Sekswerker C ontvangt klanten aan huis in haar erotische massagesalon. Tijdens een inval van de politie in verband met een anonieme melding van een hennepkwekerij in de woning ziet de politie de werkkamer van sekswerker C. Zij maken daarvan een melding bij de gemeente. Enkele weken later ontvangt sekswerker C een brief van de gemeente waarin staat dat zij per direct dient te stoppen met haar werkzaamheden. Voor de koopwoning is een bestemmingsplan van toepassing. In dit bestemmingsplan is de woning aangewezen als ‘wonen-1’. Bij de gebruiksregels is vermeld dat seksinrichtingen in de woning niet zijn toegestaan. De erotische massagesalon wordt aangemerkt als seksinrichting. Sekswerker C is echter van mening dat haar massagesalon geen seksinrichting is en dat zij aangemerkt dient te worden als thuiswerker. Deze vorm van thuiswerk is – onder bepaalde voorwaarden – wel in de woning toegestaan.

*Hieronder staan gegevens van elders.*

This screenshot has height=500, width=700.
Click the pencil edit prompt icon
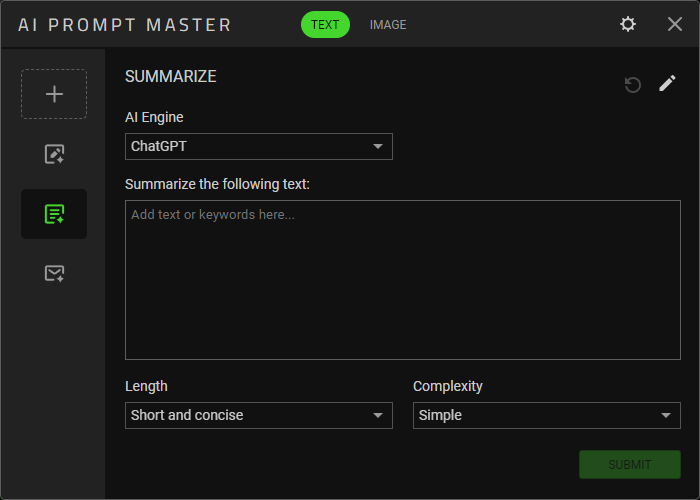[x=667, y=84]
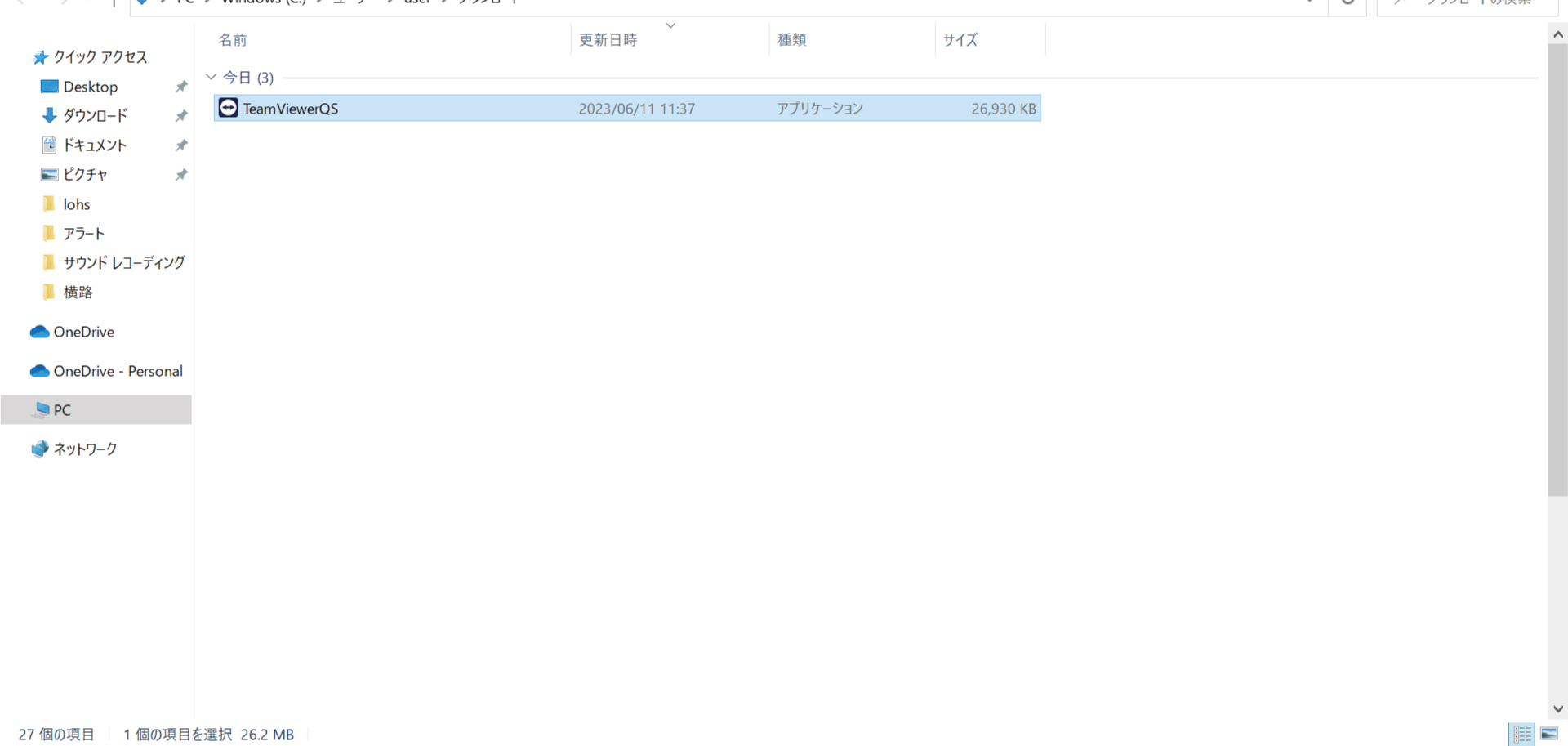Image resolution: width=1568 pixels, height=746 pixels.
Task: Sort files by 更新日時 column
Action: tap(608, 40)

Via Proud komt sekswerker C in contact met een advocaat. Met behulp van deze advocaat maakt de sekswerker bezwaar tegen het verbod van de gemeente. Sekswerker C en haar partner gaan hierover in gesprek met de gemeente. In dit gesprek geeft de gemeente een aantal alternatieven voor de erotische massagesalon aan huis. Zij zijn van mening dat de sekswerker bij klanten thuis haar werkzaamheden kan verrichten. Eveneens zou zij op een andere locatie een pand kunnen huren waar zij klanten kan ontvangen. In verband met het waarborgen van haar veiligheid vindt de sekswerker beide opties geen realistisch alternatief.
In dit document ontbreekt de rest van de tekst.